### DATASET RECORDS
==========
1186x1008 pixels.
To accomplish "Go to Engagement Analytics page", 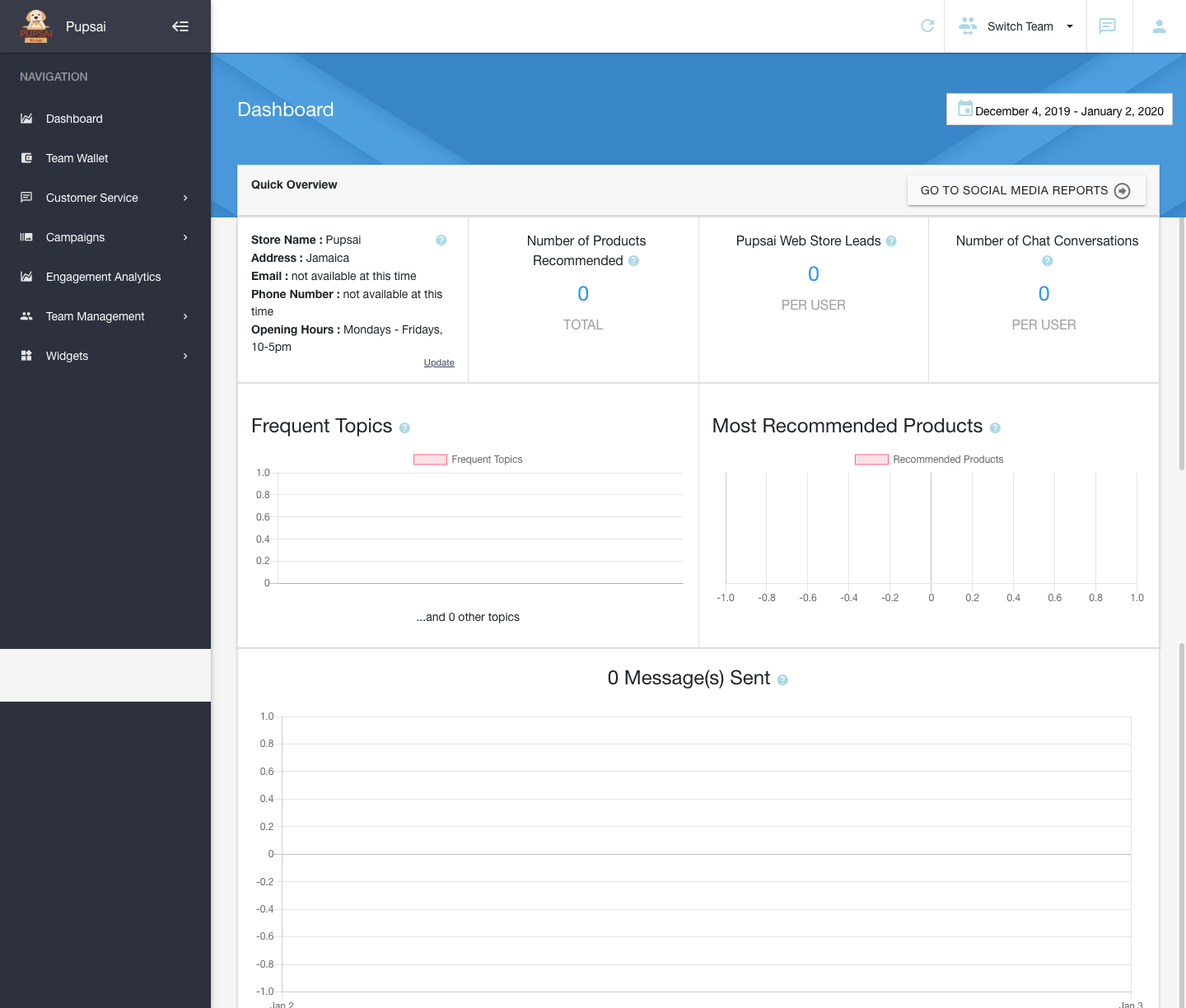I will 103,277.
==========
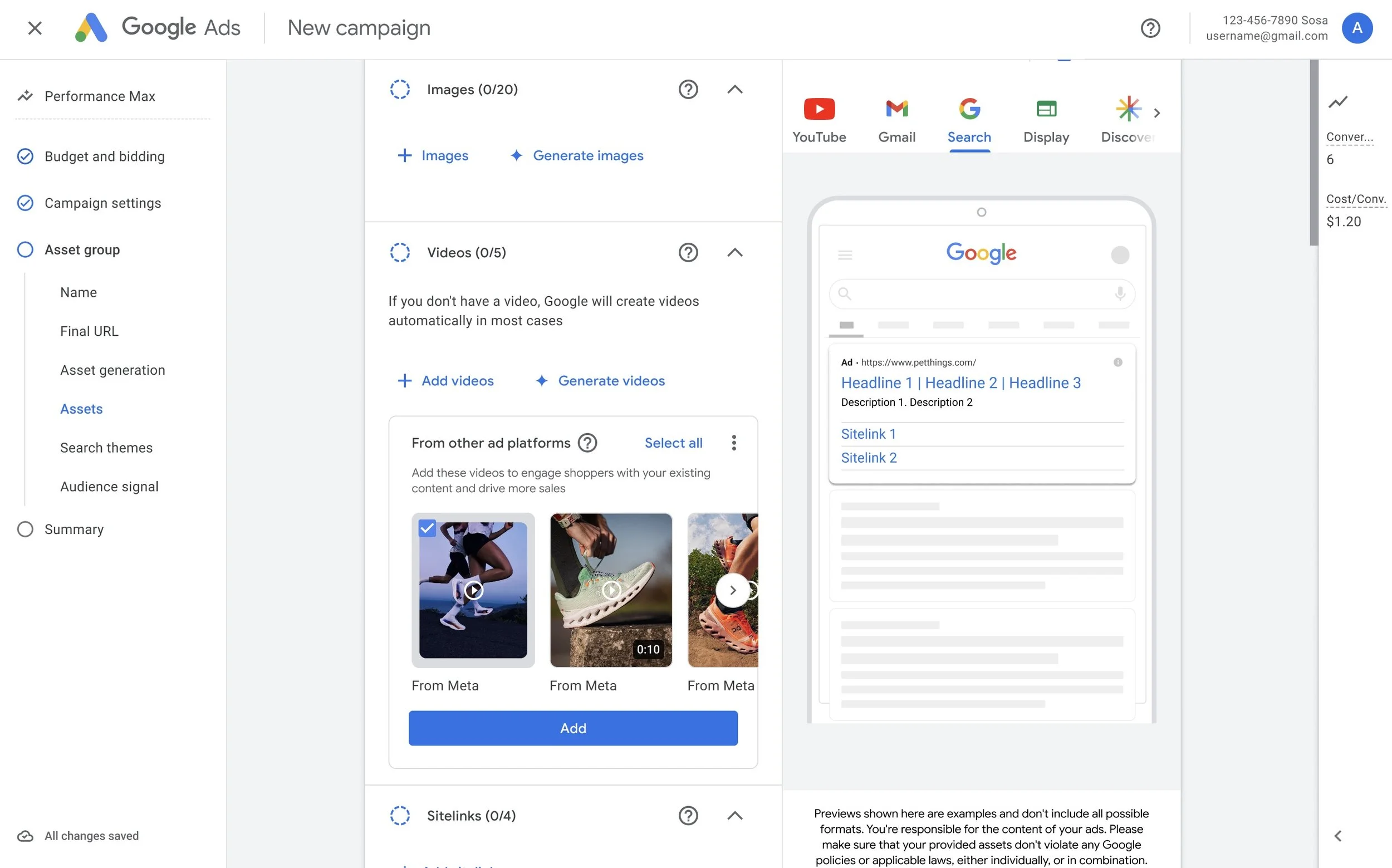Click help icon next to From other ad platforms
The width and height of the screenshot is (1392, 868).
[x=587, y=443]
==========
### GIVEN PROBLEM
Copy the lines above, starting with the line that contains "Click help icon" and going on through the line that contains "[x=587, y=443]", and leave out the pictures.

### RESPONSE TO THIS EXERCISE
Click help icon next to From other ad platforms
The width and height of the screenshot is (1392, 868).
[x=587, y=443]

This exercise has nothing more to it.